On the other side was the Freedom Caucus, ultra-conservatives who wanted to repeal Obamacare without any replacement. It claimed the replacement bill was “Obamacare-light”.
Trump then went on a public campaign, of the bombastic type we have become used to, in support of the bill. He tried to arm-twist both sectors of Republicans opposing the bill.
When the Freedom Caucus by-and-large remained opposed, Trump and Ryan switched to begging. They proposed more amendments further attacking Medicaid and eliminating coverage requirements for insurance companies, such as maternal and mental health care.
But this display of weakness on Trump’s part only emboldened the Freedom Caucus. Without its support, the bill could not pass the House. It also faced defeat in the Senate as “moderate” Republicans continued expressing their misgivings. In the face of such opposition, the bill was withdrawn.
The failure of Trump’s strong-arm tactics, followed by the failure of his abject pleading, underscores the collapse of his boasts about taking charge to set things right.
Trump now proposes Congress take on another of his promises — tax reform. Most Republicans are on board with plans to slash taxes on corporations and the wealthy. They back the discredited notion that this will spur investment on the grounds that capitalists just do not have enough money to invest due to taxation.
But there is no agreement on how to do this. “Balanced budget” fetishists want to cut major social programs like social security and Medicare, the government health insurance program for older Americans. This is politically untenable and would be opposed by a big majority — including many who voted for Trump.

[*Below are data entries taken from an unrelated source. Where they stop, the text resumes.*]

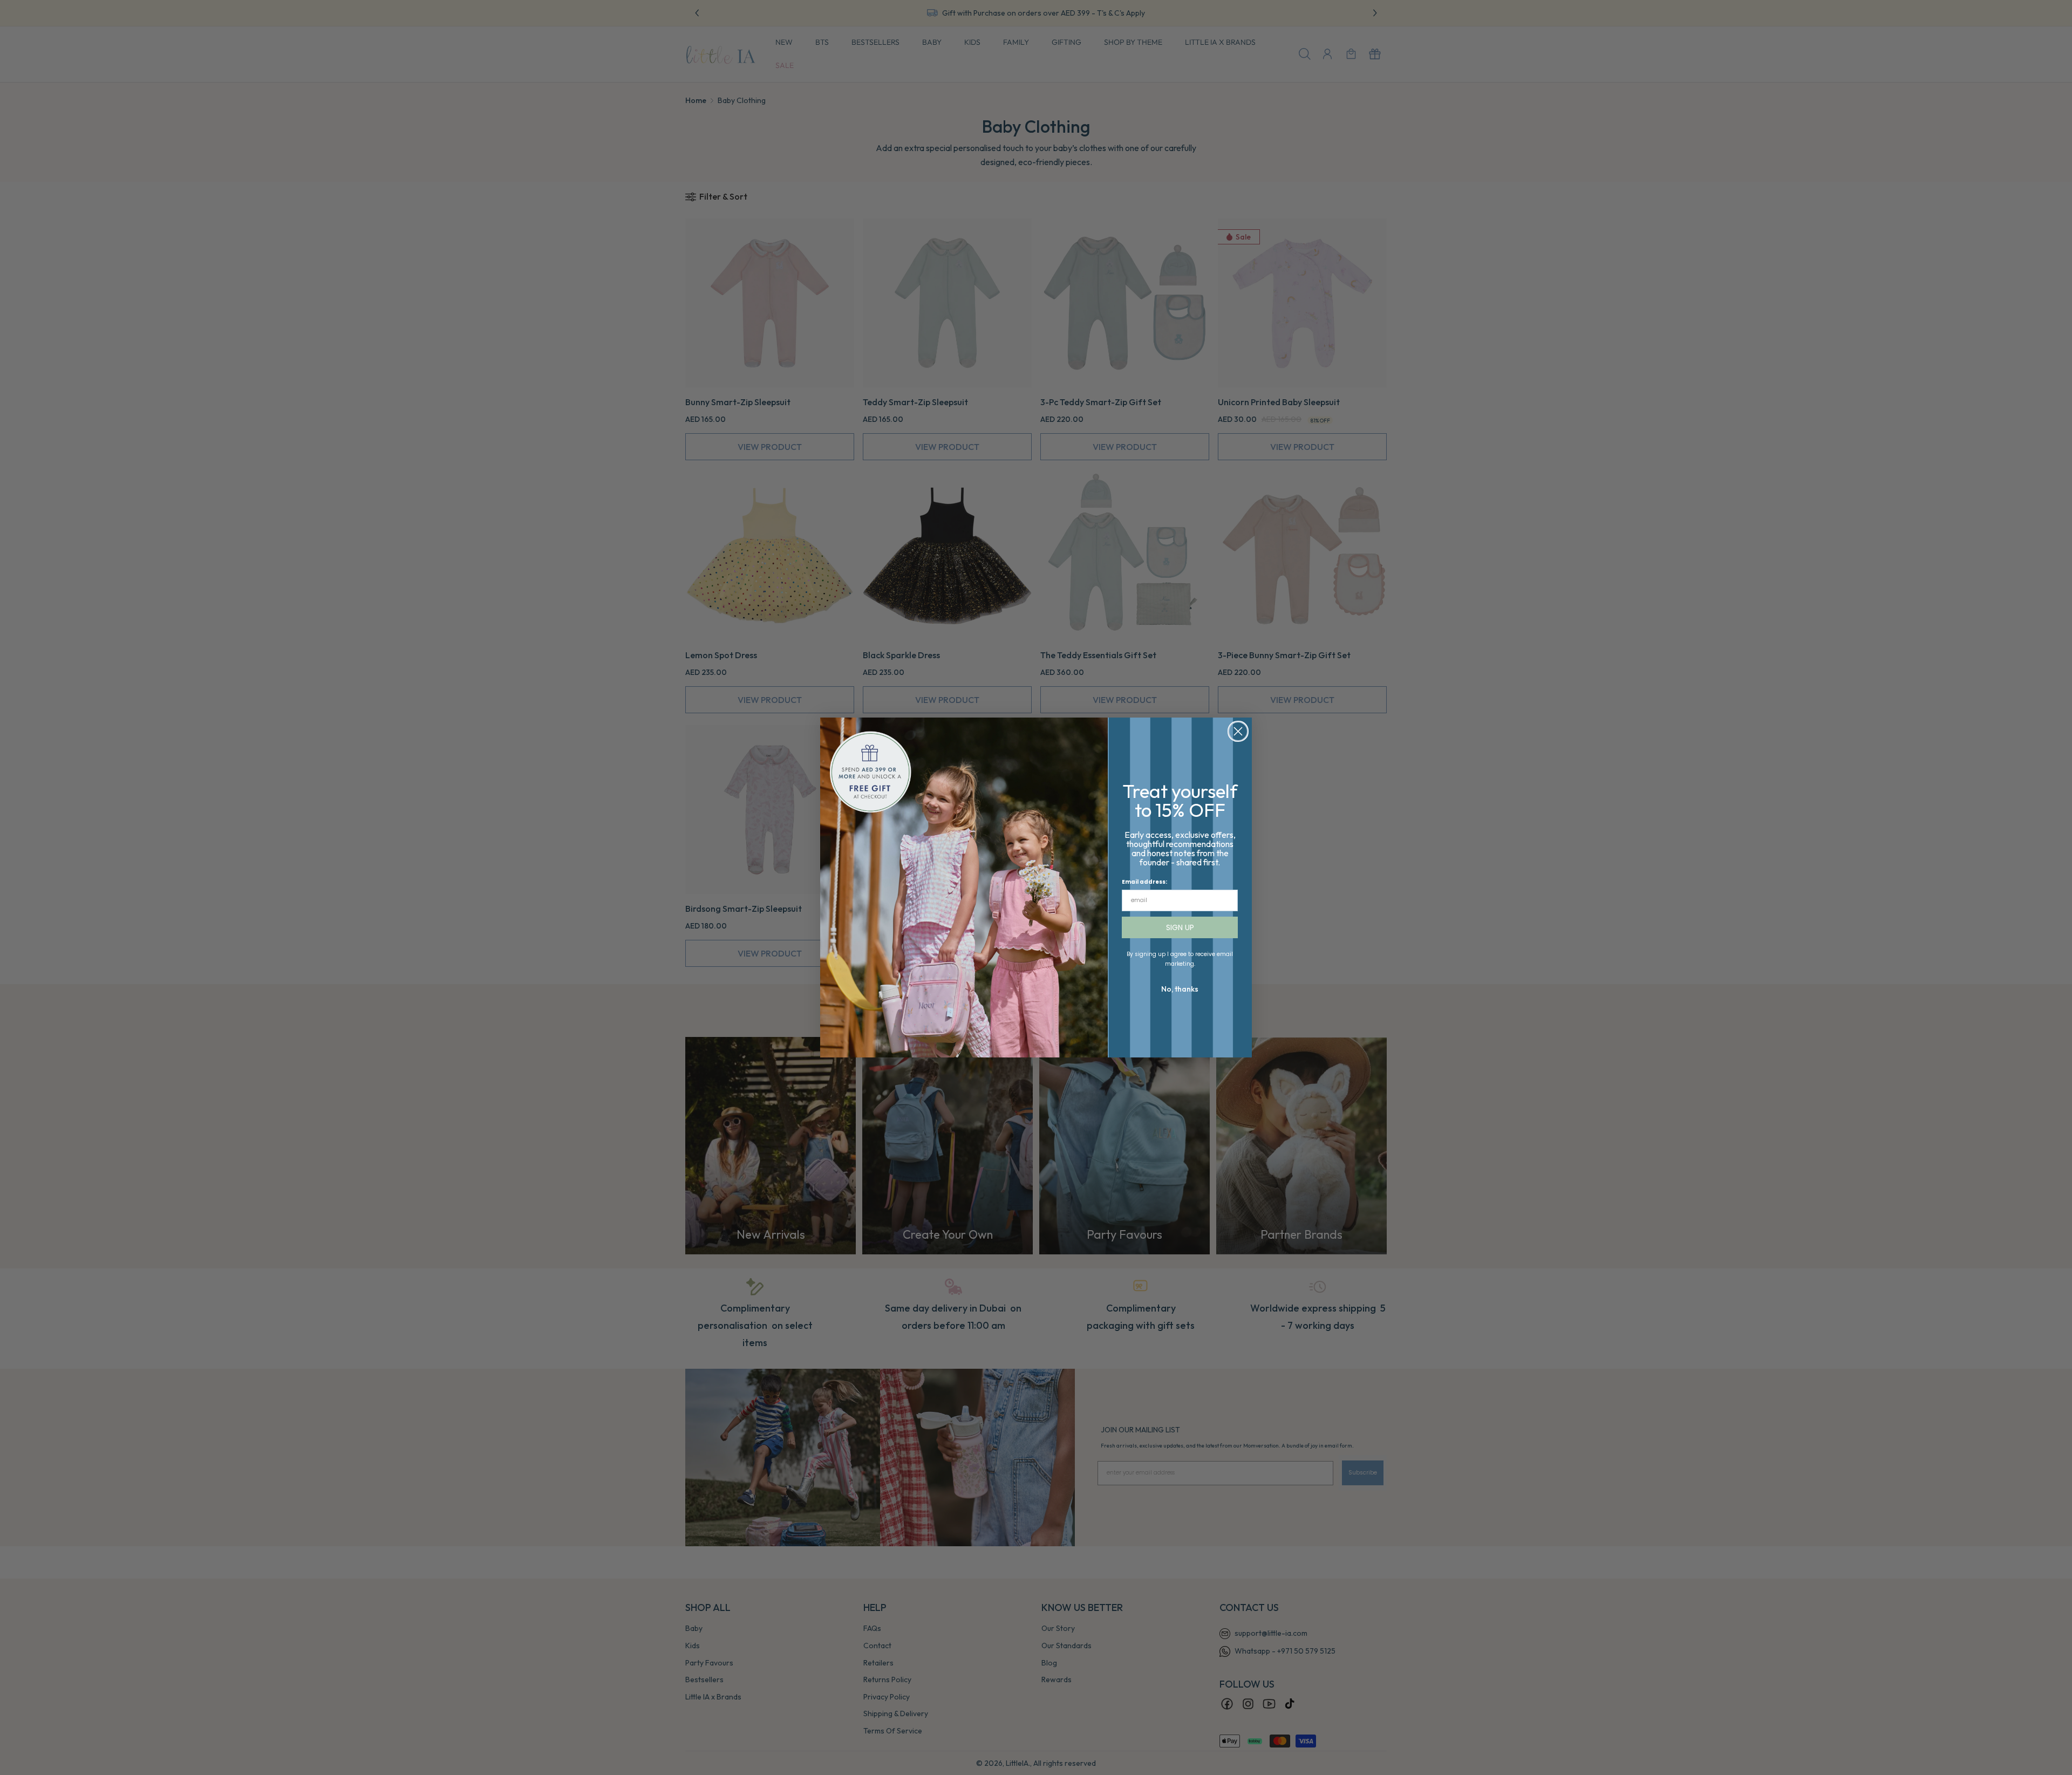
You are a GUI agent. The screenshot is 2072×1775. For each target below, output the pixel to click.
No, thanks (1179, 989)
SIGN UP (1180, 927)
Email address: (1144, 882)
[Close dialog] (1238, 731)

Some propose to replace the tax cuts on the wealthy with other taxes, such as regressive taxes on consumption. But experts say this cannot balance out the cuts. Another idea in line with Trump’s economic nationalism is placing high duties on imports, which is also not enough to fill the gap and is opposed by import companies.
Trump also proposes to streamline the tax code and eliminate its many loopholes. These are tax breaks for many different industries put in place by powerful lobbies — each of which will vigorously defend its own tax breaks.

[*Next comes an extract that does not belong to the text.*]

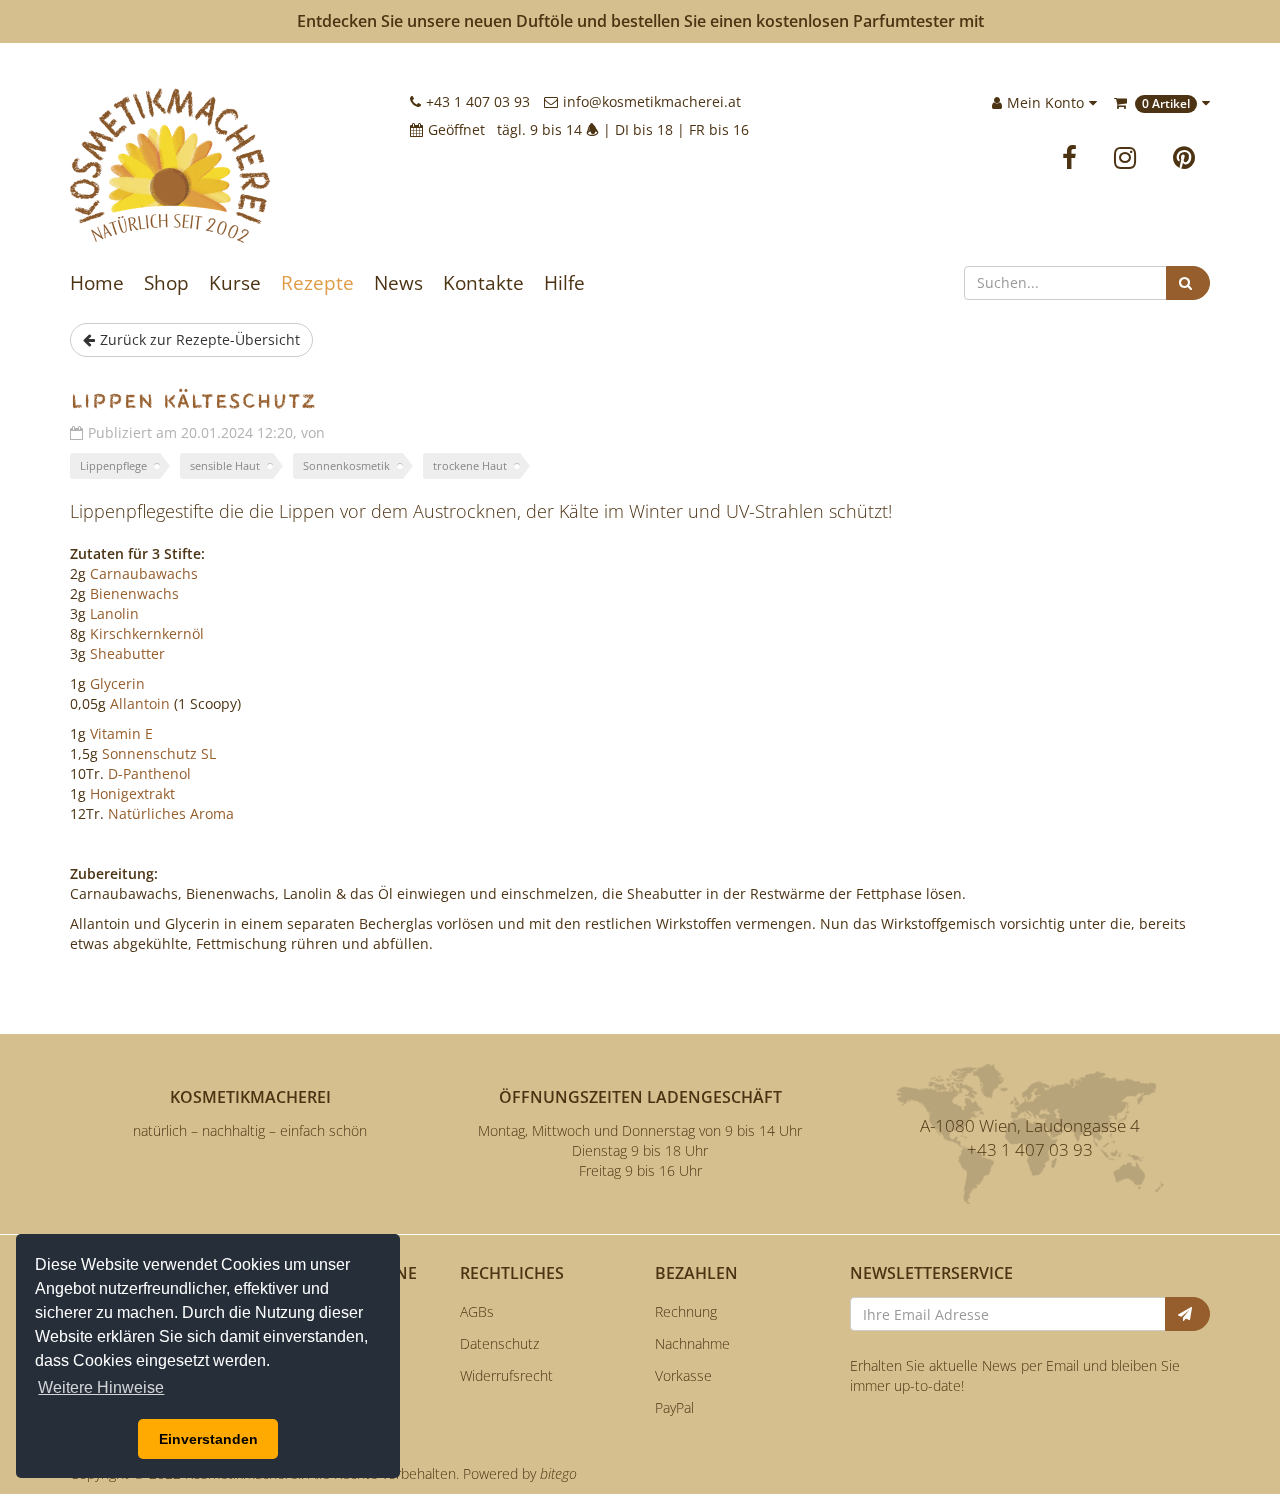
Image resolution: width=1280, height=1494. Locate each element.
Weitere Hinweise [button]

Will this mess be resolved, or will tax reform go the way of the health insurance bill?
Trump has also proposed vast infrastructure investment. These plans will run into the same problems as tax reform, since there is strong opposition among Republicans for spending on any government programs. Given Trump’s weakened ability to control his own party, this proposal is also in doubt.
The disarray among Republicans displayed by the health insurance debacle increases the overall political disarray in US politics. It was this disarray that propelled Trump’s emergence as the strongman who could set things right in the first place. Now he is part of that disarray.